Pixel coordinate grounding data
^^^^^^^^

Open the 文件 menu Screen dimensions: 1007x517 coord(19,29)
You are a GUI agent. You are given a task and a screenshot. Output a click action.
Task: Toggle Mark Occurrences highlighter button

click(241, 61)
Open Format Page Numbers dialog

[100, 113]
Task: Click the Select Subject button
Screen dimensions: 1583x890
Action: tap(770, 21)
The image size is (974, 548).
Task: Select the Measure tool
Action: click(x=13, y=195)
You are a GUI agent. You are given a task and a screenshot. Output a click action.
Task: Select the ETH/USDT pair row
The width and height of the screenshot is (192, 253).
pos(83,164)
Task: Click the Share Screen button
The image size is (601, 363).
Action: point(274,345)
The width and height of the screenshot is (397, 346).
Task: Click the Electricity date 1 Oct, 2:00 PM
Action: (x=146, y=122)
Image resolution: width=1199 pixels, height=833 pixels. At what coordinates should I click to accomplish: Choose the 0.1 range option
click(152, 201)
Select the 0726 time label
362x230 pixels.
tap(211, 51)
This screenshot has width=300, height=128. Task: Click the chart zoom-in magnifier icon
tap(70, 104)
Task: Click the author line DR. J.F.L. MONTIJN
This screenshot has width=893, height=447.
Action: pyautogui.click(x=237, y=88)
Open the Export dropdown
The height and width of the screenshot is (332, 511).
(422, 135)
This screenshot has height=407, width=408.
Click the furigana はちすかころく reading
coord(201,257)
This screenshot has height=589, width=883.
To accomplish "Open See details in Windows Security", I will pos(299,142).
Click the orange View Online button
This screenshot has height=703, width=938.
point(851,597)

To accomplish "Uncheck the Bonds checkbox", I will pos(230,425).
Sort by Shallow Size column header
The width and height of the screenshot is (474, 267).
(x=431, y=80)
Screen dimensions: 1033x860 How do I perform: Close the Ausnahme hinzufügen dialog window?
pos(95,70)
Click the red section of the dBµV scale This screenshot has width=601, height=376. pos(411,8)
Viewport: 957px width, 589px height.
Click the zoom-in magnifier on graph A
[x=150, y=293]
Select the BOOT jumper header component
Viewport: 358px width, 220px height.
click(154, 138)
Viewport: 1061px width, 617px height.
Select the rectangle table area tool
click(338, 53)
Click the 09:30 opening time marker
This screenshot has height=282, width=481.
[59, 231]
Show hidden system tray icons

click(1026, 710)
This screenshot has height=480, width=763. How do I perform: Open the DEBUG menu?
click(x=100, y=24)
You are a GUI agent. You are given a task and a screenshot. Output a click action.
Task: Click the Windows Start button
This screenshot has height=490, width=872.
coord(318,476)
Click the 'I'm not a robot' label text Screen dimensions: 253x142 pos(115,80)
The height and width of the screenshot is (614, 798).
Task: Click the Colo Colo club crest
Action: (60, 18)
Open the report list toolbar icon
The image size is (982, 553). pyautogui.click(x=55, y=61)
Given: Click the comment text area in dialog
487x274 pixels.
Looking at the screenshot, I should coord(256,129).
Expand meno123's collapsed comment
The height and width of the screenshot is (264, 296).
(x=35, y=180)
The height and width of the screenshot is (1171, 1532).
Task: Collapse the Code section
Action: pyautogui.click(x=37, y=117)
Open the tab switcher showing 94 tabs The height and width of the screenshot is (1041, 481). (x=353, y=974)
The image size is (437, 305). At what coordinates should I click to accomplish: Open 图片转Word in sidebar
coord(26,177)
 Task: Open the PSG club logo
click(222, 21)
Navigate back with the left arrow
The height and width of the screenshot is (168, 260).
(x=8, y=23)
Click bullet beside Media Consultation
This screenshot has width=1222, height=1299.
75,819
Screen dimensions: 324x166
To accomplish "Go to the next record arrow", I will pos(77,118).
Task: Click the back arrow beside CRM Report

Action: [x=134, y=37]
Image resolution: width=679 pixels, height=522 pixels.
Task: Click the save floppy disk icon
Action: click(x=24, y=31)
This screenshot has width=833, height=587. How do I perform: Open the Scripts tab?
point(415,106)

^^^^^^^^

■ Task instructions: In the lines above, spot each one that contains the word "time" and copy it.

■ Output for this exercise:
Select the 0726 time label
Click the 09:30 opening time marker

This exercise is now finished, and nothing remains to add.